Security vulnerabilities

As used below, these capitalized terms have the following meanings:

  1. “Error Corrections” mean bug fixes and revisions that correct errors or deficiencies, including Security Vulnerabilities, in the Deliverables.
  3. “Security Vulnerability” means a state in the design, coding, development, implementation, testing, operation, support, maintenance, or management of a Deliverable that allows an attack by anyone that could result in unauthorized access or exploitation, including without limitation (A) access to, controlling or disrupting operation of a system, (B) access to, deleting, altering or extracting data or (C) changes of identity, authorizations or permissions of users or administrators. A Security Vulnerability may exist regardless of whether a Common Vulnerabilities and Exposures (CVE) ID or any scoring or official classification has been assigned to it. For clarity, the following are examples of Security Vulnerabilities: third-party code or end- of-service (EOS) open source code that no longer receive security fixes.
  5. “Mitigation” means any known means of lessening or avoiding the risks of a Security Vulnerability.


Collab represents and warrants that it will (i) use then-current industry-standard best practices to identify Security Vulnerabilities, including through continuous: static and dynamic source code application security scanning, open source security scanning and system vulnerability scanning, and (ii) help prevent, detect and correct Security Vulnerabilities in Deliverables and in all Information Technology (“IT”) applications, platforms, and infrastructure in and through which it creates and provides Services and Deliverables.

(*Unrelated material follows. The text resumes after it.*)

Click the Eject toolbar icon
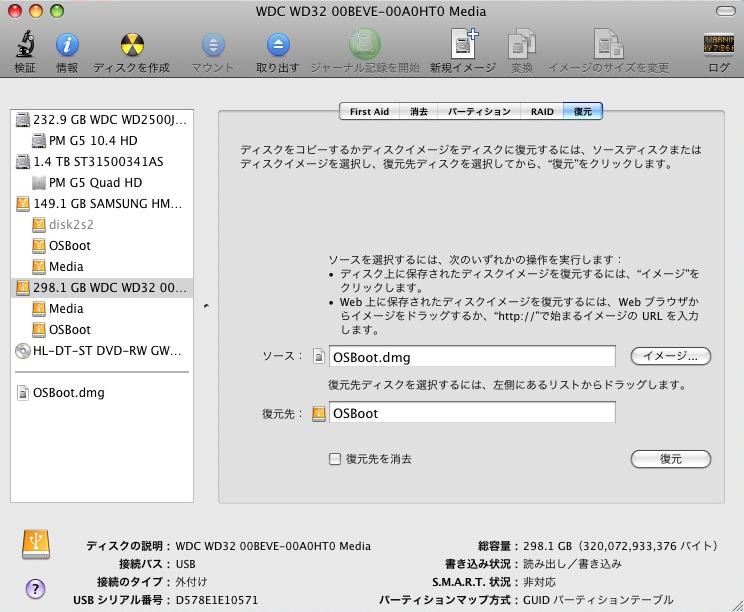This screenshot has height=612, width=744. [x=277, y=45]
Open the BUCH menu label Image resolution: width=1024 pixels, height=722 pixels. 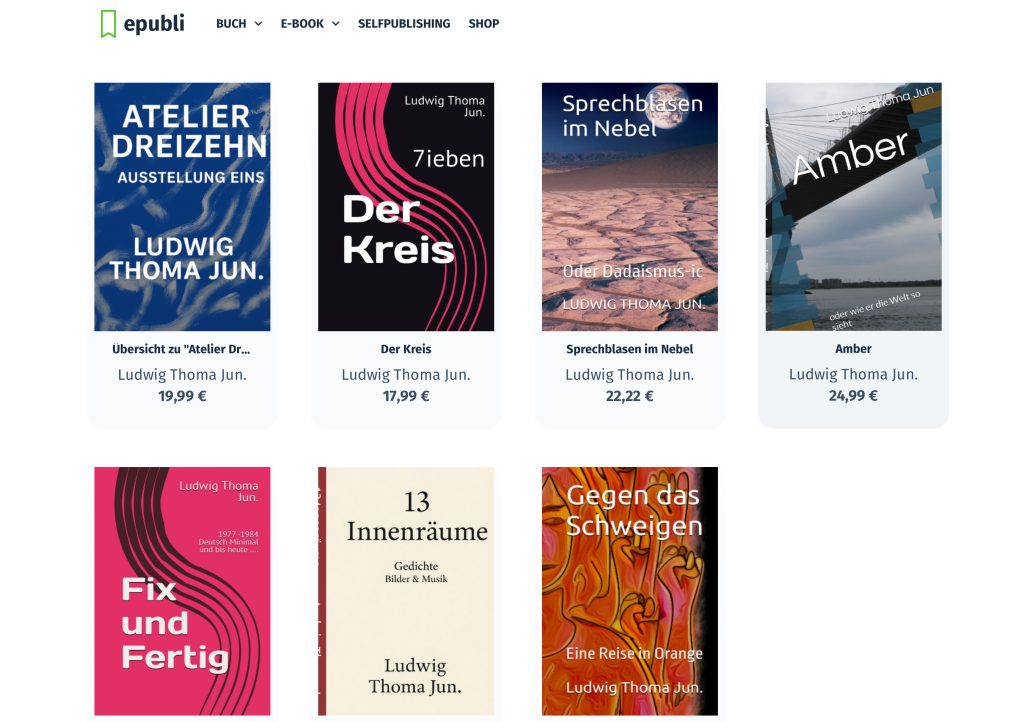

If Collab becomes aware of a Security Vulnerability in a Deliverable or any such IT applications, platforms, or infrastructure, will provide an Error Correction and Mitigations for all versions and releases of the Deliverables in accordance with the following Severity Levels and time frames:


Severity Level*

Severity 1 - is a critical Security Vulnerability as agreed between Client and Collab, regardless of CVSS Base Score. Both parties must evaluate whether public reports generally categorize the vulnerability as critical; actual or suspected exploitation; customer inquiries or concerns; and any other reasonably relevant factor. Notwithstanding any other time frame contained in any Agreement, Supplier must provide Mitigations for a Severity 1 Security Vulnerability on an immediate basis.

Severity 2 – is a Security Vulnerability that has a CVSS Base Score from 7.0 to 10.0<

Severity 3 – is a Security Vulnerability that has a CVSS Base Score from 4.0 to 6.9

Severity 4 – is a Security Vulnerability that has a CVSS Base Score from 0.0 to 3.9


Time Frames (calendar days)<

Asset type

Severity 1

Severity 2

Severity 3

Severity 4


30 days

90 days

180 days

180 days

* In any case where a Security Vulnerability does not have a readily assigned CVSS Base Score, Collab will propose a Severity Level (1, 2, 3 or 4) that is appropriate for the nature and circumstances of such vulnerability.


For a Security Vulnerability that has been publicly disclosed and for which Collab has not yet provided any Error Correction or Mitigation to the Client, Collab will implement any technically feasible additional security controls that may mitigate the risks of the vulnerability.


Collab will update the Client promptly, either directly or by way of communication to Collab's customer base, of any changes to any Severity score and the rationale and justifications for such changes.


If the Client is dissatisfied with Collab’s response to any Security Vulnerability in a Deliverable or any application, platform, or infrastructure referenced above, then without prejudice to any other rights of the Client under any Agreement or at law or equity, Collab will promptly arrange for the Client to discuss its concerns directly with a Collab Vice President or equivalent executive that is responsible for delivery of the Error Correction.